Assemble all the medications family members need in case you must evacuate in a hurry. Put all important documents in a place that is safe and fireproof. Check your emergency kit and replenish any items missing or in short supply.
Make sure your planning includes caring for pets in a fire. Covid19 protocols mean that not every shelter will be able to accommodate pets. When fire threatens, keep all pets in carriers or one location so you don’t need to search for them if you are ordered to get out.
Wildfires can move fast, so you may have to leave your home whether you want to or not. Listen to local radio and TV stations for the latest emergency information, including any evacuation orders and recommended evacuation routes. Be prepared to evacuate at a moment’s notice. Back your car into the garage or park it outside in the direction of the evacuation route.
If you find yourself trapped and unable to evacuate, call 9-1-1 for assistance — but realize that rescue crews may not be able to reach you. Turn on all lights so rescuers can see your house. Make sure your house number is visible from the street, so responders know how to find you.

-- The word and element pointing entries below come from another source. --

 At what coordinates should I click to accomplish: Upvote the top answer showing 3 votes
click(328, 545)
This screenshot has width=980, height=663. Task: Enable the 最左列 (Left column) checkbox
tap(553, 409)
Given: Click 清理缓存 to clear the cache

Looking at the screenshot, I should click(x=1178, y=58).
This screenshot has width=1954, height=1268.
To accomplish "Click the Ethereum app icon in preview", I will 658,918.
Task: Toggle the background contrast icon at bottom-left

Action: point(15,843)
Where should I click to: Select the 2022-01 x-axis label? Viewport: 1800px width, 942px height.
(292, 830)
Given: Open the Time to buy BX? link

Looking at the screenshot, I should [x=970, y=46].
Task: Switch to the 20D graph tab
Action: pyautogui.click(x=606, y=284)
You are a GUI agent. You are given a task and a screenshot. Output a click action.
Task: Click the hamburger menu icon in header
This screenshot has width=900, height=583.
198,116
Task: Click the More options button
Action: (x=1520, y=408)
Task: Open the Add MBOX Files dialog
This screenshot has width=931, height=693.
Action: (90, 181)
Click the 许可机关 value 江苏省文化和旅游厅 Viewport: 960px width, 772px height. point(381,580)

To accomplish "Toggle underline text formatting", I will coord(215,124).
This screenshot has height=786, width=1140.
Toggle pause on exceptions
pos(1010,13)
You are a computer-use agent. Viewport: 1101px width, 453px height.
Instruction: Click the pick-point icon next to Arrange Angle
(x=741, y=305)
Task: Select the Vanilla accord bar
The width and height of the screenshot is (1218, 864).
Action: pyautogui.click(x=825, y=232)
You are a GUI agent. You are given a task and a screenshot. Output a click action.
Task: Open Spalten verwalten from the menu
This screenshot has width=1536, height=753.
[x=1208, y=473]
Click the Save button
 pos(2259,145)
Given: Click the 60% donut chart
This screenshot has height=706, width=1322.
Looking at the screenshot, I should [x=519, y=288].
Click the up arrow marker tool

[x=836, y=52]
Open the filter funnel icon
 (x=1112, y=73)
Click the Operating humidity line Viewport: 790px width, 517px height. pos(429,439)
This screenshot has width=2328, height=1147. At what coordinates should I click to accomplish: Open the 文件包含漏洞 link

The Red Cross offers specific advice on how to protect yourself if fire catches you outside. If you can’t outrun the fire, crouch in a pond or swimming pool. If there is no water, head for a clearing or a rocky area, lie face down flat on the ground and cover yourself with soil. Breathe the air close to the ground to avoid scorching your lungs. Heat rises, so temperatures will be higher a few feet up. Don’t put anything wet over your nose and mouth. Moist air can do more damage to your lungs than dry air.
Don’t return home after a fire until authorities tell you it is safe to return. Once you do return, don’t drink or prepare food with water that might be contaminated. Dispose of any food exposed to heat or smoke. Check the roof for lingering embers that could flare up again. Watch out for and avoid downed power lines. Look for trees that might be left unstable by the fire. Be careful of stepping on hot ash or smoldering debris. Keep pets away from ground that may be too hot for them to walk on.
Wet down debris to minimize breathing in particles from the fire. Wear a respirator when you are outside to keep dangerous particles from your lungs. Finally, photograph all fire damage to your property. It will help when you file a claim with your insurance company.